If you are looking for the money, simply look in the doctors' pockets. Many are invested in CON health facilities. And send patients to the facilities. Can you say conflict of interest? Wonder why board of health does not investigate?

who the hell can afford a nursing home? said...

So, Medicaid should not be available to people who have paid for it through the nose for decades? You liberal assholes who think that program is only intended to benefit young black women who crank out two babies every 24 months are full of crap.

A nursing home can easily cost upwards of $7200+ per month for people who are not on the public dole. That's at least ninety thousand dollars a year. I have no problem with them getting government assistance after three to six years of that system draining their relatives finances down to zero.

Anonymous said...

Medicaid is not for 'those who have paid for it' because other than taxes, nobody has 'paid for it'. Under the concept of 8:28 and 3:33, everybody should be able to benefit from SNAP (food stamps), TANIF, Social Security Disability, Unemployment, etc. because 'they paid for it'.

No. As a working, taxpaying citizen I have paid for MEDICARE. Not MEDICAID - other than just regular income taxes. Because I have paid into Medicare, just like Social Security, I am entitled to participate in it.

But because I have paid my taxes, I am not entitled to benefit from Medicaid. Just like I purchase private insurance to cover my arse in case I get sick, I purchase my insurance to cover my arse when I get old. (And no, I damn sure ain't an insurance salesman.)

8:28 -your calculation is exactly opposite of what is being done. In order to get Medicaid the discussion here is for those that did not drain their or their relatives' finances down to zero. If that were the discussion, I would not disagree. In fact, it ought not drain their relatives' finances at all. But Medicaid is designed to come into play after the reciepents finances are drained - not after they have been given away in order to qualify for the rest of us to pay for their old age costs.

Anonymous said...

11:03 and his many other time stamps finally shut the hell up with all that "...and no" crap.

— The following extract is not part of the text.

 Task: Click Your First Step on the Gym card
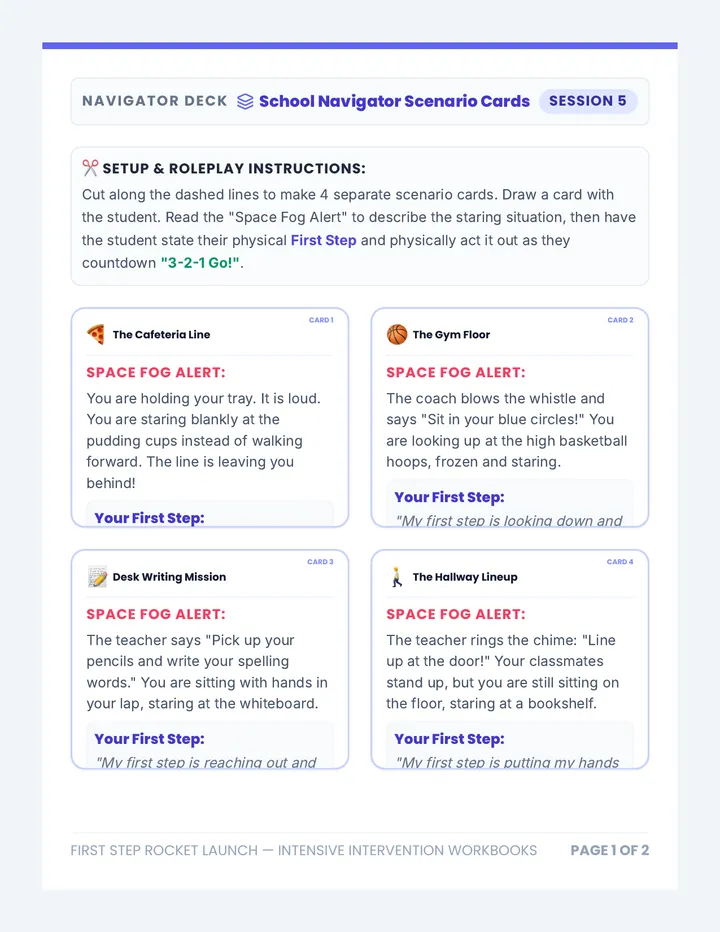[x=449, y=497]
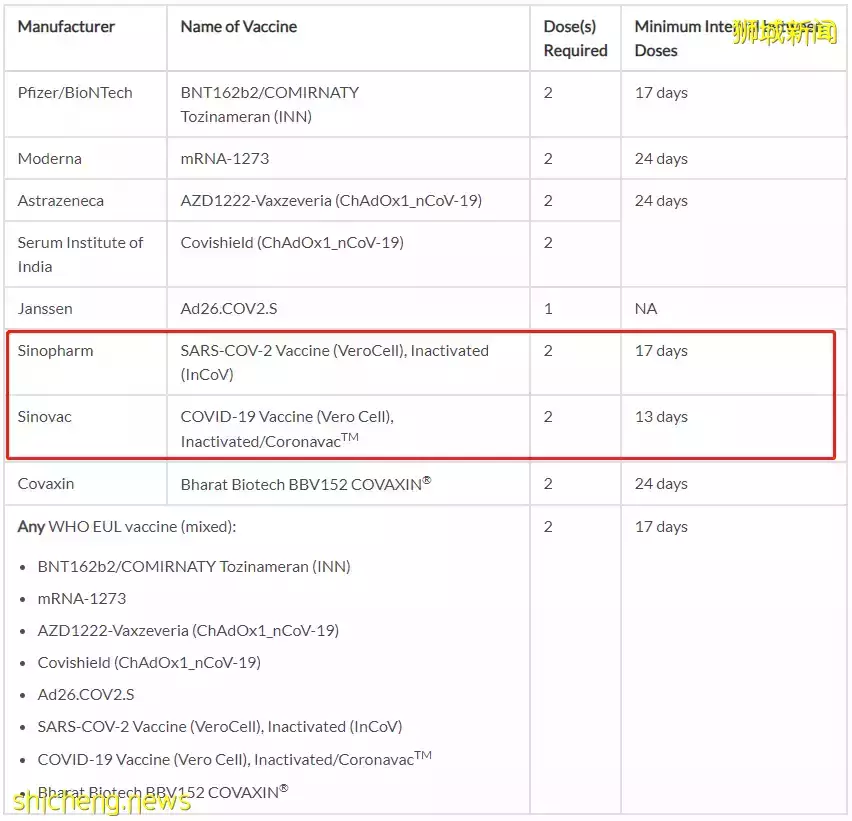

Here's a news flash for ya: Transferring a 175 thousand dollar, three bedroom house and a twenty thousand dollar credit union savings account is done for one reason. And that reason is to keep those things out of the hands of medicaid, the government.

Under the medicaid rules, a person is allowed to own a house and a car. But, the house has to be sold in order to pay the exorbitant nursing home bills. The car has to be used for the 'benefit of' the nursing home resident - back and forth to appointments, shopping, occasional rides, etc. But, both the house and the car have to be sold to pay the monthly bills.

That house and that car are sold for enough money to pay for less than two years in a nursing home. Then what? I'll tell you. Then the resident goes on Medicaid, if the family is lucky. And YOU think the resident and family are ripping off the system? You won't be satisfied until everybody related to that resident spends every dime they can get their hands on, including what they can borrow, mortgage, sell and find under the mattress.

Transferring assets, and the proper management of those assets to pay the bills is the right thing to do.

Anonymous said...

11:03

When you stated "...Social Security, I am entitled..." you revealed yourself.

It is wise for you to purchase insurance to 'cover your arse when old', but many folks don't have the funds you have throughout their working lives and are therefor faced with more difficult decisions.

This world is not made up of only rich and poor folks... the biggest segment are those in the middle.

Magic Money said...

"No. As a working, taxpaying citizen I have paid for MEDICARE. Not MEDICAID."

So, then, Senator Sanders, please tell me who HAS paid for medicaid. Or did those monies just get plucked off the proverbial money-tree?

Anonymous said...

CON is just something the larger hospitals use to keep the competition out. Much like the cab companies.